4. I believe that a key factor leading to reduced contractile function in the infarct zone is poor microvascular perfusion even after normalization of coronary flow by angiographic criteria following primary PCI. Although reperfusion injury may be involved, failure to re-establish adequate tissue perfusion is more likely due to ischemia-induced microvascular damage, and plugging of the microcirculation by thrombus and plaque during mechanical recanalization. Experimental data support the hypothesis that reperfusion microvascular ischemia due to microvascular obstruction contributes to myocardial tissue injury over a prolonged time. In this regard, the authors should mention the proposed mechanism of action of SSO2. Indeed, hyperoxemic levels (7 to 10 times higher than normal) of dissolved oxygen infused in the infarct-related artery allow high O₂ diffusion before flow is restored downstream. Increased O₂delivery via the plasma to the endothelial cells prevents their severe swelling, allowing better perfusion and correcting persistent myocardial ischemia, particularly in regions where erythrocyte flow is impaired by compromise of the microvascular luminal integrity.

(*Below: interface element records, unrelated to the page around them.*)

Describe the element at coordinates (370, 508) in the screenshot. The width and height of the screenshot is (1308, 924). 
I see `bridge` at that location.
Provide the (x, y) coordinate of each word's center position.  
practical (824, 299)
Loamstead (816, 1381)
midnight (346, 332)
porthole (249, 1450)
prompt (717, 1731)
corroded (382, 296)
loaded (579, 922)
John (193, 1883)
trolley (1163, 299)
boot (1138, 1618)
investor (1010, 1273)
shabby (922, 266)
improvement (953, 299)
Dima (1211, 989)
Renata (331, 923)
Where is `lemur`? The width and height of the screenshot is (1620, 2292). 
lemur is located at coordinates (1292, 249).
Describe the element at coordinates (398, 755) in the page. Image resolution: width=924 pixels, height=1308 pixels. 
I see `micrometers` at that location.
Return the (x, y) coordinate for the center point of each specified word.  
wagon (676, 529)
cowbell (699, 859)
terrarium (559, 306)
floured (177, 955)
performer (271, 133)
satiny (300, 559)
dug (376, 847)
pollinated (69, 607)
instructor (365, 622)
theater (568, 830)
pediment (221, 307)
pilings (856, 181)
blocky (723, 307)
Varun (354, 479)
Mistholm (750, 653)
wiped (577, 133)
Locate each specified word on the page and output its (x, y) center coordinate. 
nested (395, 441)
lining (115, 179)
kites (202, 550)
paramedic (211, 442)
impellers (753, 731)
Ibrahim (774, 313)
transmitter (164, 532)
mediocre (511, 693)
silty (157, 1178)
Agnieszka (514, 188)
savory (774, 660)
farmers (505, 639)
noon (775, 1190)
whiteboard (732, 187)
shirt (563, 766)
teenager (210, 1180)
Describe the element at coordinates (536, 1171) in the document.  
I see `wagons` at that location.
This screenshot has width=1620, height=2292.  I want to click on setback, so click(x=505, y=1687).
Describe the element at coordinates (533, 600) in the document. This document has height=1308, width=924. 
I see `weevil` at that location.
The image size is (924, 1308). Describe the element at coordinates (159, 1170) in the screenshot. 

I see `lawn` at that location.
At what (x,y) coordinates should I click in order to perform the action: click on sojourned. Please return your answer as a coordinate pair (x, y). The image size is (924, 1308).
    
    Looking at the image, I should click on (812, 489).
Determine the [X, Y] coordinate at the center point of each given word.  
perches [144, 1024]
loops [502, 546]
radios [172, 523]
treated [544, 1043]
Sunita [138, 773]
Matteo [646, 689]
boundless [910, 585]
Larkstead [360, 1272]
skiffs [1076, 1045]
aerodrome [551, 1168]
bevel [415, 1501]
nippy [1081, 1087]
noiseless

We thank the reviewer for these very valuable suggestions and have added them at the end of chapter 3 (lines 141-149).

5. In view of what I mentioned in point 3, I think that the title of the manuscript is not appropriate as SSO₂rather than reducing reperfusion injury has its main action in treating microvascular dysfunction and reperfusion microvascular ischemia.

We acknowledge the reviewer’s point. In order to keep the title clinically focused we have rephrased the title now mentioning the intention to “reduce infarct size” following myocardial infarction. (line 3).

6. Regarding reperfusion injury, the infusion of hyperoxemic blood after infarct-related artery reperfusion could theoretically exacerbate the burst of reactive oxygen species, which are known to generate upon reperfusion of previously ischemic myocardium. If this were really what happens, myeloperoxidase levels would be higher with hyperoxemic reperfusion. However, an animal study (Spears et al. J Invasiv Cardiol 2002;14:160-166) demonstrated just the opposite, showing that this therapy actually reduce reactive oxygen radical damage. This is a reassuring finding, consistent with the observed beneficial effect of SSO₂on infarct size, and should be mentioned in the manuscript.

Again, we thank the reviewer for pointing this out. We included this in a statement discussing the cautioning clinical issue on ambient oxygen supply as raised by AVOID and DETO2X and included the positive animal data as suggested by the reviewer (lines 135-140).

7. The clinical experience of the authors with the SSO₂therapy is only reported with a rough description (feasibility with no delay of primary PCI, no MACE during follow-up and a mention only regarding infarct size reduction). Indeed, no detailed data are presented (number of patients, patient characteristics, enrolling criteria and end-points, infarct location, imaging (CMR, rest perfusion SPECT9) data, periprocedural complications, infarct size reduction over time and clinical outcome), limiting the scientific value of this experience. Because the clinical experience with “optimized” SSO₂ delivery (i.e. hyperoxemic blood infused through a 5Fr coronary diagnostic catheter into the ostium of the LM, infusion time reduced from 90 to 60 minutes increasing the flow rate from 75 mL/min to 100 mL/min) is limited (20 patients in the pilot study, 100 patients in the IC-HOT study), additional clinical data are needed to confirm the safety and salutary benefits of the “optimized” SSO₂ delivery following primary PCI in patients with anterior STEMI.

A full-scale report including all the clinically relevant efficacy and safety outcomes is beyond the scope of the current “perspective” article. The numbers of patients treated is still too small to provide beyond a small case series. Therefore, we have deleted the reference to individual patient examples and mention the large outcome now requested by German authorities (lines 267-275).

Round 2

Reviewer 2 Report

I think that the revised manuscript has been sufficiently improved according to my suggestions.